In the first installment of Farm Weather Talk, we discussed the benefit of a site-specific field weather station or IoT device and how they can reduce the “uncontrollable Risk” that farmers face based on the weather to date, but it’s only half of the weather solution. The other part is the forecast. Yes, we need to discuss weather forecasts, since the future impacts of weather on the field are as important, if not more important, as the conditions up to date.
Weather forecasts are often thought to be notoriously wrong; they are over and over the source of many jokes.
Then, how is it possible to have accurate, site-specific, field-level forecasts? It all begins with field-level weather station data and rapid forecast model updates. Let’s explore how this is possible.
Site-specific field-level forecasts
Today, like many other industries, the ability to compute large datasets is becoming easier and faster: cloud computing and cheap CPU costs. This allows meteorologists to create hourly field-specific forecasts that are based on the weather observations from the field-specific station for the next several days.
The data from the field station helps to nudge and tune the forecast: adjust for actual condition recorded on the ground. In addition, the forecast becomes smart for the field, by learning the local conditions with the help of AI (Artificial Intelligence) to pick the most suitable forecast for each location, situation, weather and season, rather than a pure ensemble approach. This means it picks the “best” forecast and not the “average” of all (or variants of) models to make a more accurate site-specific forecast.
meteoblue®-Pessl approach to field-specific weather forecasting
Let’s break this all the science/technology down so that it’s clear on why this forecast approach is better than what’s available publicly. Today, most meteorological companies or governments offer forecasts based on a city or town location which are derived from a grid approach. Some will use a 15, 10, 5 or 1 km grid to generate the forecast, this is called downscaling to the location.
What is unique about the meteoblue®-Pessl approach is that they combine field level station data with the forecast. In other words, the station provides data to nudge and tune the forecast based on actual ground observations.
In detail, the meteoblue Learning Multimodel (mLM) is a new technique of post-processing the output from various numerical weather forecast models using actual weather station measurements, and artificial intelligence (AI) to pick the most suitable from up to 17 models for each location, situation weather and season, rather than an ensemble approach. This means it picks the “best” forecast and not the “average” of all (or variants of) models to make a more accurate site-specific forecast.
Essentially, the mLM AI learns the meteorology/climate of the field-specific station within a few weeks. The mLM also updates several times a day, which provides further correction to the field-specific forecast.
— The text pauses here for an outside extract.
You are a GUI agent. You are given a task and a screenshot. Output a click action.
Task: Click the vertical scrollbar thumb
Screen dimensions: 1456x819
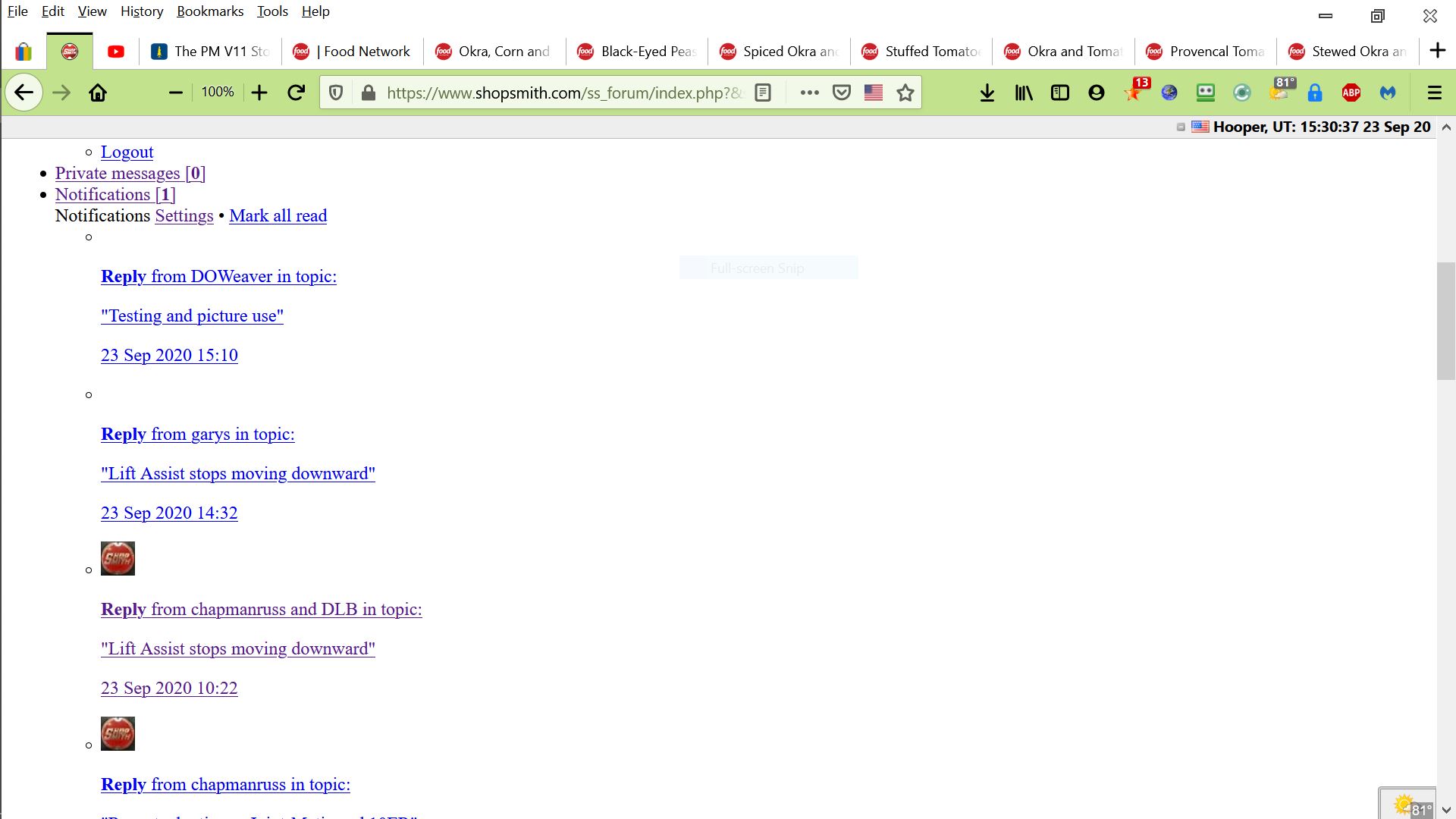tap(1446, 321)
Ok, we’ve discussed the improved science/technology used to provide field-specific forecasts, but does this improve the accuracy of the forecasts versus what is publicly available? Based on the science/technology used to create the weather forecast from the mLM (meteoblue Learning Multimodel), forecast precision reaches less than 1.3°C hourly absolute error within the first 24 hours. This means that greater than 85% of hourly temperature forecast will be less than 2°C off. For the first 12 hours, the absolute error is less than 0.9°C.
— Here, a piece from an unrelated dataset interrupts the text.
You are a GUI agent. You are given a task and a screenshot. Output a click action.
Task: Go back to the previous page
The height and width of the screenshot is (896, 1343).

For the precipitation forecast, 79% of events with >1 mm were detected with a false alarm rate of only 40%, achieving a Heidke Skill Score of 0.49, higher than any other provider.
Furthermore, the mLM forecast was evaluated against other published forecast models and was rated as the number 1 forecast for accuracy on more than 300 locations worldwide, beating all other forecasts on precipitation, 11-h temperature, and specifically, number 1 for temperature in the first 12 hours, tied for number 1 for temperature in the first 24 hours, number 1 for dewpoint and wind speed, and distant leader number 1 for precipitation events >1 mm in 24 hours.
The mLM approach is also the only approach validated globally with publicly available results, so customers know what they can expect.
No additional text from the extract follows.